## REQUIRED WORK:
Copy out word for word the stretch of the blog post on Darwinian morality that runs from "Friday, January 05, 2007" up to and including "don't intend to.".

## SOURCE EXTRACT:
##########
Friday, January 05, 2007

What the Heck Is Darwinian Morality?

 
John G. West is one of the chief IDiots over at the Discovery Institute. He has posted an article on Darwinism and Traditional Morality. It appears that West wrote a book about this stuff called Darwin’s Conservatives: The Misguided Quest. I haven't read it, and I don't intend to.

Here's what West says in the online article at Evolution News & Views (sic). I'm not making this up.
In my book, I challenge the attempt to locate a non-relative justification for morality in Darwinism. According to a Darwinian conception of ethics, every behavior regularly practiced by at least some subpopulation of human beings is ultimately a product of natural selection. Thus, while the maternal instinct is “natural” according to Darwinism, so is infanticide. While monogamy is “natural,” so are polygamy and adultery. Because of this uncomfortable truth, even some noted Darwinists such as Thomas Huxley have recognized the difficulty of grounding ethics in a Darwinian understanding of nature.
##########
## INFORMATION SUPPLIED:
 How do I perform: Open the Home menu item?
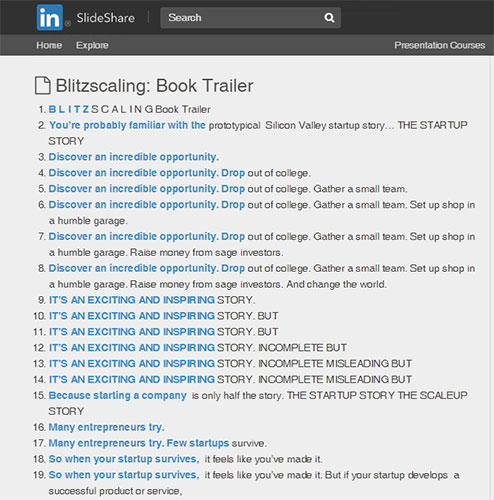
##########
## ANSWER TO THIS PROBLEM:
Friday, January 05, 2007

What the Heck Is Darwinian Morality?

 
John G. West is one of the chief IDiots over at the Discovery Institute. He has posted an article on Darwinism and Traditional Morality. It appears that West wrote a book about this stuff called Darwin’s Conservatives: The Misguided Quest. I haven't read it, and I don't intend to.